Disclosure of Invention
The invention aims to provide a similarity detection method and a similarity detection device so as to improve the accuracy of similarity detection.
In order to solve the above problem, the present invention provides a similarity detection method, including:
acquiring two groups of detection data, wherein the detection data are used for representing the properties of the product, and the detection data conform to the log-normal distribution;
establishing a linear regression model corresponding to the lognormal distribution function of each group of detection data;
calculating the error square sum and the error mean square corresponding to the linear regression model of each group of detection data;
setting a confidence band corresponding to a linear regression model of each group of detection data, wherein the confidence band is associated with the calculated mean square error;
and if the linear regression model of each group of detection data is in the confidence band corresponding to the linear regression model of the other group of detection data, determining that the two groups of detection data are similar.

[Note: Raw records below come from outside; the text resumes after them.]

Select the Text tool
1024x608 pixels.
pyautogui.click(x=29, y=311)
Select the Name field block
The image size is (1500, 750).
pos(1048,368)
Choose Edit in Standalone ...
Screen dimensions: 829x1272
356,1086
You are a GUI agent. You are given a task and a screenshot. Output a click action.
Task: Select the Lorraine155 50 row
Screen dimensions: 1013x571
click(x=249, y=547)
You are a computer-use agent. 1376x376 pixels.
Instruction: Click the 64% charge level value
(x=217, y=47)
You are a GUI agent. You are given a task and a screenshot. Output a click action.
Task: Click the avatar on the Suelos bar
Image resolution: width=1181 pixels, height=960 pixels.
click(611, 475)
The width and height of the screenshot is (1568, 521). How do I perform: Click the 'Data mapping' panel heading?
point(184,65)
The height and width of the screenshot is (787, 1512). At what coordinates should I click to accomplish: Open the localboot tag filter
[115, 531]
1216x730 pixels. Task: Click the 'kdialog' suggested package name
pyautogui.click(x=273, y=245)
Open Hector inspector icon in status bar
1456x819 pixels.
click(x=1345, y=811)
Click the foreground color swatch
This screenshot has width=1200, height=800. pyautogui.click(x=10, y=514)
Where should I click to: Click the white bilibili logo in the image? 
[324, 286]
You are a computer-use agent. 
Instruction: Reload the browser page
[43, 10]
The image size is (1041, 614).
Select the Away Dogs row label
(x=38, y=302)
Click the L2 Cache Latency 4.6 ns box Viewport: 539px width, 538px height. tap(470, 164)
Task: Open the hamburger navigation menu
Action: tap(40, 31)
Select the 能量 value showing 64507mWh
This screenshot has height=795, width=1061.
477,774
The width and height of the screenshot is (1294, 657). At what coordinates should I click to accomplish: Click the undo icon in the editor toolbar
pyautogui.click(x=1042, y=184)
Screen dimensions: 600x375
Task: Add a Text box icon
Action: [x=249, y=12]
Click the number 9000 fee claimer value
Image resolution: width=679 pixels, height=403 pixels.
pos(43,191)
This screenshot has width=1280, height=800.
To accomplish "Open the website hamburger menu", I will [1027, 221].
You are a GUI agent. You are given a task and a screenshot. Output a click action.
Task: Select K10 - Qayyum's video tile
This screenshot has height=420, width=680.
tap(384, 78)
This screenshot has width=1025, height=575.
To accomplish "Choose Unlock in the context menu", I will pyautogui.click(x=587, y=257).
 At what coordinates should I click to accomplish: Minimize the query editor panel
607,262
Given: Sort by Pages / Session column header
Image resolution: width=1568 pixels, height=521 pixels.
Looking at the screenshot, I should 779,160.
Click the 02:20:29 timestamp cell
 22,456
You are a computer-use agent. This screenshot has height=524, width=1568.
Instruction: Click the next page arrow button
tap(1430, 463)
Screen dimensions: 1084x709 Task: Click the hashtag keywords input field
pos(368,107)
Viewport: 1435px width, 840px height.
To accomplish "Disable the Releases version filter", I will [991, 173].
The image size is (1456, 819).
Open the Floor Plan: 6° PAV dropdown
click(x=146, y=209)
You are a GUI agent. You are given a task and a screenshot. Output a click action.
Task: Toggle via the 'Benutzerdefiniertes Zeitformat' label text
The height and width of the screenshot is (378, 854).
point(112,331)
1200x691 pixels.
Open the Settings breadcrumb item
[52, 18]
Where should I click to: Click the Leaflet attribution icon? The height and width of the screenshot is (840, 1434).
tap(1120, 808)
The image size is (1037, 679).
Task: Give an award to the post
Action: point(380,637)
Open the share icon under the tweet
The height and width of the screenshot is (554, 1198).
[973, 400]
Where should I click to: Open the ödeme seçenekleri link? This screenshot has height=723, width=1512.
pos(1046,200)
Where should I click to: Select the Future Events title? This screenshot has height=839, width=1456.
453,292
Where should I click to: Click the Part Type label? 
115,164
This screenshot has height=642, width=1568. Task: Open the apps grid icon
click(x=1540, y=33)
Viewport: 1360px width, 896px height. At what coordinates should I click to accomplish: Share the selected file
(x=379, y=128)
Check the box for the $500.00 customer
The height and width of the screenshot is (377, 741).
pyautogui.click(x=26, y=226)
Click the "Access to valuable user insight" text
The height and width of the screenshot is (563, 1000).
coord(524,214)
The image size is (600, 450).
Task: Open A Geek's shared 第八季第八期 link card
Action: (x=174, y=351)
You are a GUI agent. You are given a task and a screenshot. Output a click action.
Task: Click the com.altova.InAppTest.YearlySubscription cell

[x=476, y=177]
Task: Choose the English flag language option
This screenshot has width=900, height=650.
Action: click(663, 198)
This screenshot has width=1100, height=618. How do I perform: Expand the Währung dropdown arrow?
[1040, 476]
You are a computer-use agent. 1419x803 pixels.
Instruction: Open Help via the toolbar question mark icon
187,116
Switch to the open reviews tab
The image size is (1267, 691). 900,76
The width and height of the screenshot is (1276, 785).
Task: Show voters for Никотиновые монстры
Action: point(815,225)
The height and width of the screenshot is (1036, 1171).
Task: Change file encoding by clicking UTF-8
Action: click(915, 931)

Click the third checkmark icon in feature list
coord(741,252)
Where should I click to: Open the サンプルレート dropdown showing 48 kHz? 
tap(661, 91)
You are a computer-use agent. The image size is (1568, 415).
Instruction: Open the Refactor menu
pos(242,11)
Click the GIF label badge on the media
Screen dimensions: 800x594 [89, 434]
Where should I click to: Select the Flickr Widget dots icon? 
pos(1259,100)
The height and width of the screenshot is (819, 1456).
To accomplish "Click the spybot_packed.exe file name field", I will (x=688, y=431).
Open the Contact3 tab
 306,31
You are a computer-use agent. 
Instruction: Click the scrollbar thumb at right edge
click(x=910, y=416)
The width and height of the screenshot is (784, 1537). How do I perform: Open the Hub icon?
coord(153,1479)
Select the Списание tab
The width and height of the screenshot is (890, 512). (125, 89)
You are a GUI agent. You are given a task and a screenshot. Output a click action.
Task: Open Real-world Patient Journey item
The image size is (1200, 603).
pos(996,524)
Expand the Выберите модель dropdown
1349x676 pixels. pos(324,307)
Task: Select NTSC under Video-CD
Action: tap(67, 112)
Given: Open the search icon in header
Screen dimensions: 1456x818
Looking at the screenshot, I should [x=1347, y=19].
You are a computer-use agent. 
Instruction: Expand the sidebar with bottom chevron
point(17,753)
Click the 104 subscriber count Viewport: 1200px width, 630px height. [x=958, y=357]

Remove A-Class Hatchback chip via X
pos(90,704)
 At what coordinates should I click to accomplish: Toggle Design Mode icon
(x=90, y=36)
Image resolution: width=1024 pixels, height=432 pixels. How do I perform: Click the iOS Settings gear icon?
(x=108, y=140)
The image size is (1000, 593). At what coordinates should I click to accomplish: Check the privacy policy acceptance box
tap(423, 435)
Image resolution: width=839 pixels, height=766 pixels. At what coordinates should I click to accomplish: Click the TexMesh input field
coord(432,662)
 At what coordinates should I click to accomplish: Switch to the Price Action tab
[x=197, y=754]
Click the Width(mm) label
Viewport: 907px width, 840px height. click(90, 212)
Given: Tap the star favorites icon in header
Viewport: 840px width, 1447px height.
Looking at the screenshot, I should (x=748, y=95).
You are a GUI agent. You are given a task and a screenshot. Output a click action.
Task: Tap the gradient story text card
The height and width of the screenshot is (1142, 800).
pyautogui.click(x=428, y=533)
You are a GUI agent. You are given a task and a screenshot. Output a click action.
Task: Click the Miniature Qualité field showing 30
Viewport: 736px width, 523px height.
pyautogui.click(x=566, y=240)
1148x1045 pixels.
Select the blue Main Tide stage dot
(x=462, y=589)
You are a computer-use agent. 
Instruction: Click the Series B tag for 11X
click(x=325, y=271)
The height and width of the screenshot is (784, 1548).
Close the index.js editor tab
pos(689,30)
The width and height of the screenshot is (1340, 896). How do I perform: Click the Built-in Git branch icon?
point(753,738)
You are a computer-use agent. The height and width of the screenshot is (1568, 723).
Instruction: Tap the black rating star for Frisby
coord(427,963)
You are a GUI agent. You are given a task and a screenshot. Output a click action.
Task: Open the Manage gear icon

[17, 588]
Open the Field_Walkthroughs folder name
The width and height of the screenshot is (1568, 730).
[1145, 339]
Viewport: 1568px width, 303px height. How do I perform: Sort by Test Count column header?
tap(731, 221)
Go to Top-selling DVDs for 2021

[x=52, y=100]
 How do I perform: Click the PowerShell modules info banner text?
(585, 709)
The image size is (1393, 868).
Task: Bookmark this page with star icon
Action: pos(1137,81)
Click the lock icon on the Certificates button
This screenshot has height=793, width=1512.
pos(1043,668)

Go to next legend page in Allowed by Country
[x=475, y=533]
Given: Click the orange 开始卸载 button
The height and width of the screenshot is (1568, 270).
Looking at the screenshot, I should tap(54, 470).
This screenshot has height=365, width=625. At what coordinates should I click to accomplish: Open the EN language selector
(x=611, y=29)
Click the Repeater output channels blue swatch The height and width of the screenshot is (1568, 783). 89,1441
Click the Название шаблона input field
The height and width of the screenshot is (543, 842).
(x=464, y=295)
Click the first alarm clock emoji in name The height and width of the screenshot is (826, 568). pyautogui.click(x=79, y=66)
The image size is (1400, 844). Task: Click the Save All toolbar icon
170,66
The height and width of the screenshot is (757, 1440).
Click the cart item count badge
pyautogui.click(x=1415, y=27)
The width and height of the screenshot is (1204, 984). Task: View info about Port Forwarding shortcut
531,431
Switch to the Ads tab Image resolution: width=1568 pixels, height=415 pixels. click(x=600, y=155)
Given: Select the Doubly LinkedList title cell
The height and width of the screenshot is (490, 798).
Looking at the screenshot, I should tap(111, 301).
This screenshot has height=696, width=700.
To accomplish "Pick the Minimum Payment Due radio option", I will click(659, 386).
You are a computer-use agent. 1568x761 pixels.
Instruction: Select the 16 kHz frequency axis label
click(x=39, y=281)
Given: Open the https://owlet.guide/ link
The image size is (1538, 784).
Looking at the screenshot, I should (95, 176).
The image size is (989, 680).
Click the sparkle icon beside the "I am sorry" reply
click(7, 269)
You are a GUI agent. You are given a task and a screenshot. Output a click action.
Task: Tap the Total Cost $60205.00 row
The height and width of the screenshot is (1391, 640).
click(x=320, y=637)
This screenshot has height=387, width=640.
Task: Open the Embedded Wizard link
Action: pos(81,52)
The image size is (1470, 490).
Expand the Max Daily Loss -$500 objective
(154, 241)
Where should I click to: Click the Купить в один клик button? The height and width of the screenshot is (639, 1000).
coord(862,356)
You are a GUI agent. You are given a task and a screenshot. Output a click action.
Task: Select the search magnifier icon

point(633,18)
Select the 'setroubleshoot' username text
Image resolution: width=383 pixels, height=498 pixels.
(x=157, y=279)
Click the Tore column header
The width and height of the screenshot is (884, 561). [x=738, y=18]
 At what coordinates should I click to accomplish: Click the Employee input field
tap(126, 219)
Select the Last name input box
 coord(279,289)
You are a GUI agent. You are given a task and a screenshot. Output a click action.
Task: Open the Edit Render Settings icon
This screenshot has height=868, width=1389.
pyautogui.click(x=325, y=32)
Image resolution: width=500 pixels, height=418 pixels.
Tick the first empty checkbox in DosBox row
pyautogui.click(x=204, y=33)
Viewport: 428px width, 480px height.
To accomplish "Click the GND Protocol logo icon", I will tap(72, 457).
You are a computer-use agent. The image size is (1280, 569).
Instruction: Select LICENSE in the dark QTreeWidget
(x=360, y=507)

Correspondingly, the invention also provides a similarity detection device, which comprises:
the acquisition unit is used for acquiring two groups of detection data, the detection data are used for representing the properties of the product, and the detection data conform to the log-normal distribution;
the establishing unit is used for establishing a linear regression model corresponding to the lognormal distribution function of each group of detection data;
the calculation unit is used for calculating the error square sum and the error mean square corresponding to the linear regression model of each group of detection data;
the setting unit is used for setting a confidence band corresponding to a linear regression model of each group of detection data, and the confidence band is associated with the calculated mean square error;
and the determining unit is used for determining that the two groups of detection data are similar if the linear regression model of each group of detection data is in a confidence band corresponding to the linear regression model of the other group of detection data.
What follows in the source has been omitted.